_Reading passage_
Supported Languages
| Code | Language | Status | Notes |
|---|---|---|---|
en | English | Stable | Full production support |
es | Spanish | Beta | Including Latin American variants |
pt | Portuguese | Beta | Including Brazilian Portuguese |
uk | Ukrainian | Beta | |
sv | Swedish | Beta | |
no | Norwegian | Beta | Bokmål and Nynorsk |
da | Danish | Beta | |
fi | Finnish | Beta | |
de | German | Beta | |
fr | French | Beta | |
nl | Dutch | Beta | Including Flemish |
pl | Polish | Beta | |
it | Italian | Beta | |
tr | Turkish | Beta | |
ro | Romanian | Beta | |
el | Greek | Beta | Greeklish (Latin-alphabet) also recognized |
cs | Czech | Beta | |
hu | Hungarian | Beta | |
bg | Bulgarian | Beta | Cyrillic and Shlyokavitsa (Latin-alphabet) |
hr | Croatian | Beta | Also covers Serbian and Bosnian content |
sk | Slovak | Beta | |
lt | Lithuanian | Beta | |
lv | Latvian | Beta | |
et | Estonian | Beta | |
sl | Slovenian | Beta | |
mt | Maltese | Beta | Heavy English-Maltese code-switching supported |
ga | Irish | Beta | Explicit language: "ga" recommended for best results |
Stable means fully validated with comprehensive test coverage. Beta languages are production-ready but may have slightly lower accuracy on edge cases. All beta languages include culture-specific analysis guidelines.
How Detection Works
Language detection uses a three-layer approach for maximum reliability:Explicit code
If you pass a
language parameter in the request context, it is used directly. This is the fastest path and guarantees the correct language is used.Trigram detection
If no explicit language is given, the API runs trigram-based analysis on the input text to infer the language. This works well for most languages and requires no extra latency.

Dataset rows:
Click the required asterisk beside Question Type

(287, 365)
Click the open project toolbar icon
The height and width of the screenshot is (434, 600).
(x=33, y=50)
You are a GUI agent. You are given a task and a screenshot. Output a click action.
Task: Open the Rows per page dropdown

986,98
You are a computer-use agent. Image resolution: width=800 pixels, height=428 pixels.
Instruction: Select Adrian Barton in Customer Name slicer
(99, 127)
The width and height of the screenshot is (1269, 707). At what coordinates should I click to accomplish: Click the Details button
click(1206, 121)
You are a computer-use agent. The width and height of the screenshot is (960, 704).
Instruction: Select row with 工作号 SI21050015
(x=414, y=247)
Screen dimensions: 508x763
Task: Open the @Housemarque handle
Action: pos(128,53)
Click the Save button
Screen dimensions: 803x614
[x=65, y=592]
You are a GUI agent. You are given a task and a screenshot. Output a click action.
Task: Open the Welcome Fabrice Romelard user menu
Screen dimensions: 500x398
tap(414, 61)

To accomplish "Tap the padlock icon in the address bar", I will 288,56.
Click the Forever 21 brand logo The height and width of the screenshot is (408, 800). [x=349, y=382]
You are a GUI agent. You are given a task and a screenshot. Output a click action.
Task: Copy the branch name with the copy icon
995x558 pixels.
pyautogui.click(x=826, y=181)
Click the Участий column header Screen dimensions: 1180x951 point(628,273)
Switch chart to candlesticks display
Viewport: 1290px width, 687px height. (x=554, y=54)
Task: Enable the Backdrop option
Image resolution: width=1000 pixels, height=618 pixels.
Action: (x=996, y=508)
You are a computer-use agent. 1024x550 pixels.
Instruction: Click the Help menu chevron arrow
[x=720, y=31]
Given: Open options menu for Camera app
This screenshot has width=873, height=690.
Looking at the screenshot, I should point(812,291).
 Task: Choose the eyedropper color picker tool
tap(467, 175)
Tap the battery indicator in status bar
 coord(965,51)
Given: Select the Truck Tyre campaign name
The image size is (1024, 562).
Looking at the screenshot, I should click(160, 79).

_Directions_
Repeat the language support page word for word, from "How Detection Works" up to and including "no extra latency.". You don't need the rows for this.

_Final answer_
How Detection Works
Language detection uses a three-layer approach for maximum reliability:Explicit code
If you pass a
language parameter in the request context, it is used directly. This is the fastest path and guarantees the correct language is used.Trigram detection
If no explicit language is given, the API runs trigram-based analysis on the input text to infer the language. This works well for most languages and requires no extra latency.